If I, as a patient, believe that my physician is more focused on a broader societal good, and not as much on my own benefit, then I will not have the trust I need in the physician.   Part of that trust is a physician understanding the financial impact of any care on me and my family.  There is a slippery slope however in focusing on societal and organizational goals rather than the patient and family goals.  It could lead to physicians thinking more about the society and deciding, for example, that it is not worth helping a healthy alert 80 year old get the care needed, as his or her life expectancy on a cost benefit analysis would not bring enough value.  If you practiced in a prison setting, a focus on being a steward of societal resources could cause you to decide that someone serving a life sentence should be allowed to die of disease because the price to society of both the cost of care and the cost of maintaining that person in a prison is too high.
 
I say all this as a person who works, and has worked for the past twenty-five years in some very large organizations.  I have built and managed many of the policies and programs of those organizations.  Yet I have always done so with the knowledge that any metric, any policy, and any organizational design will not fit 100% of all the people they are meant to impact.  I design these with the knowledge, and the proviso that smart people, using judgment, must be allowed to override the process in order to help a person in need.  I do this design work in the hope that caring health professionals will battle the design when they must to maintain the sacred patient trust that is part of being a Health Professional, and especially part of being a Physician.  I want the dynamic tension that comes from caring people, with different frameworks of healthcare, occasionally arguing for different approaches because that leads to better results for all.  Once, when I was Chief Medical Officer of an organization that covered 11 million lives, I was called because a 9 year old girl needed a type of therapy for a rare cancer that was not approved under the medical policy of the health plan for that particular cancer.  It was covered for other types of cancer however no one had foreseen the potential of using it for the particular rare cancer this young girl suffered from.  The mother of the patient had been fighting with the health plan for three weeks before it came to my desk.  I immediately approved payment for the treatment, called the mother directly and listened to her cry with relief.  Money was a factor and this family could not have afforded the treatment had it not been covered.  I was later taken to task by my organization for going against the medical policy.  I still wear that decision, and the price I paid organizationally, as a badge of honor. 

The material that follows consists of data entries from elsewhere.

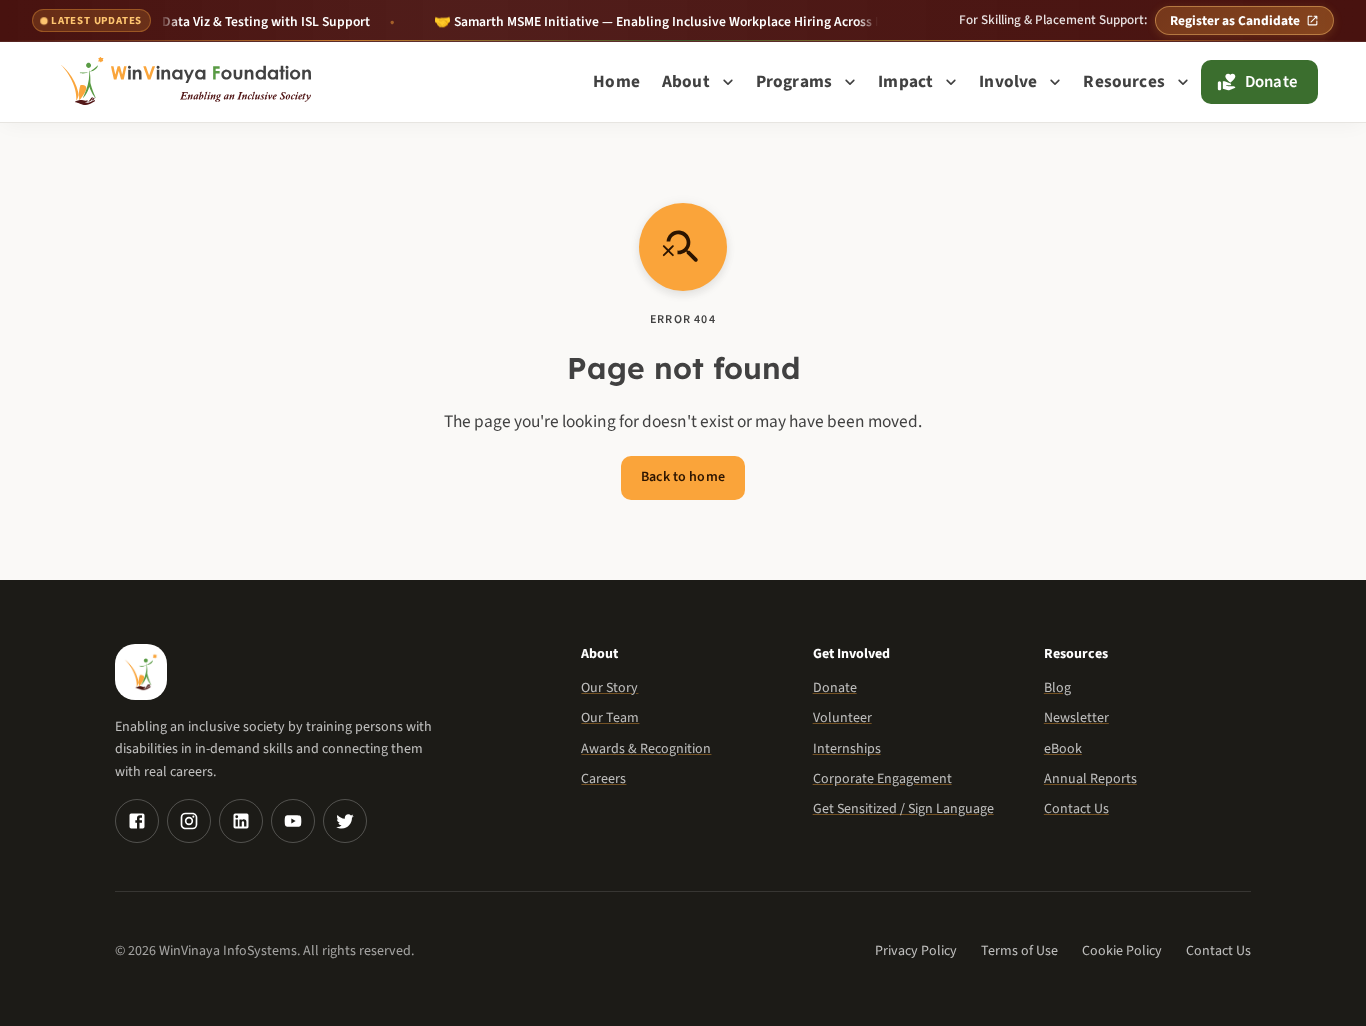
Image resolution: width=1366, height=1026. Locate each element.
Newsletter (1076, 718)
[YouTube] (293, 821)
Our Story (609, 688)
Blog (1057, 688)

While doctors are people, and will work towards incentives as people, I still want the practice of medicine and all health professions to be callings; sacred missions to help people and not just jobs.  People are able to rise above their own incentives and their own concerns if they are trained and imbued with the responsibility that a calling entails and given the proper protection if they fight the system.  What is needed is more education to physicians about all aspects of a patient’s life impacted by illness, including finances.   What is needed is a culture in which doctors are encouraged to know their patients, and care more about their patients, and not necessarily the broader society.  Physicians must be given the tools and time to return to the caring role they traditionally have held.  A physician should be focused on listening to the patient, learning who they are and what their values are, and following a solemn oath to be true to the patient’s needs and values while practicing the best scientific care in partnership with that patient.  Only then will physicians be true stewards of the trust that their patients place in them.